[Collected data entries]

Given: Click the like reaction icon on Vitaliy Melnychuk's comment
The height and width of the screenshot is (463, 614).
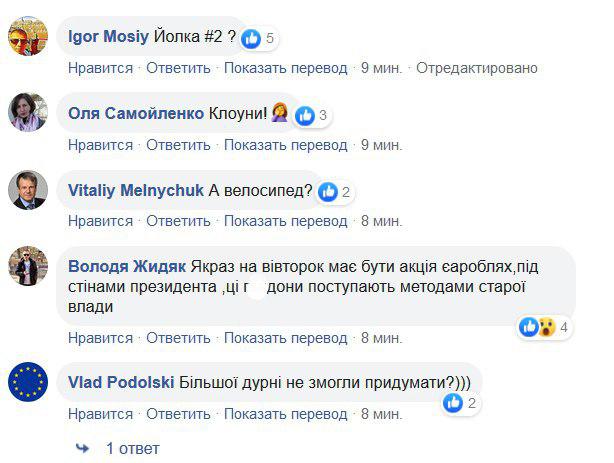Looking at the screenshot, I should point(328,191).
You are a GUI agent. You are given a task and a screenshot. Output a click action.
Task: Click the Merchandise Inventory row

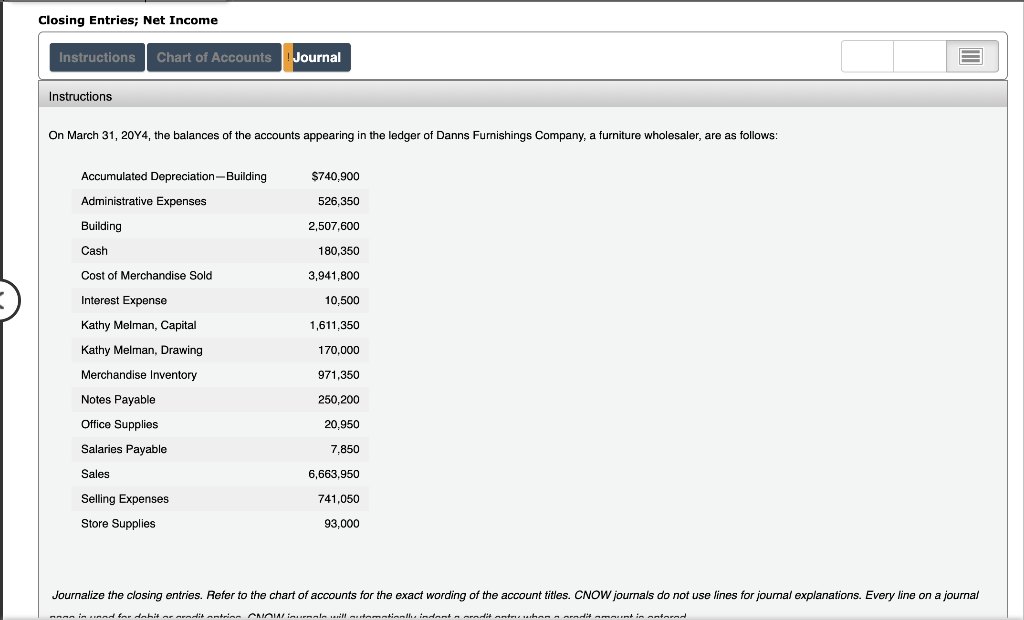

## GOAL OF THE EXERCISE
An exact, picture-free copy of the entries is required.

## OUTPUT FOR THIS TASK
Given: Click the like reaction icon on Vitaliy Melnychuk's comment
The height and width of the screenshot is (463, 614).
Looking at the screenshot, I should point(328,191).
You are a GUI agent. You are given a task and a screenshot. Output a click action.
Task: Click the Merchandise Inventory row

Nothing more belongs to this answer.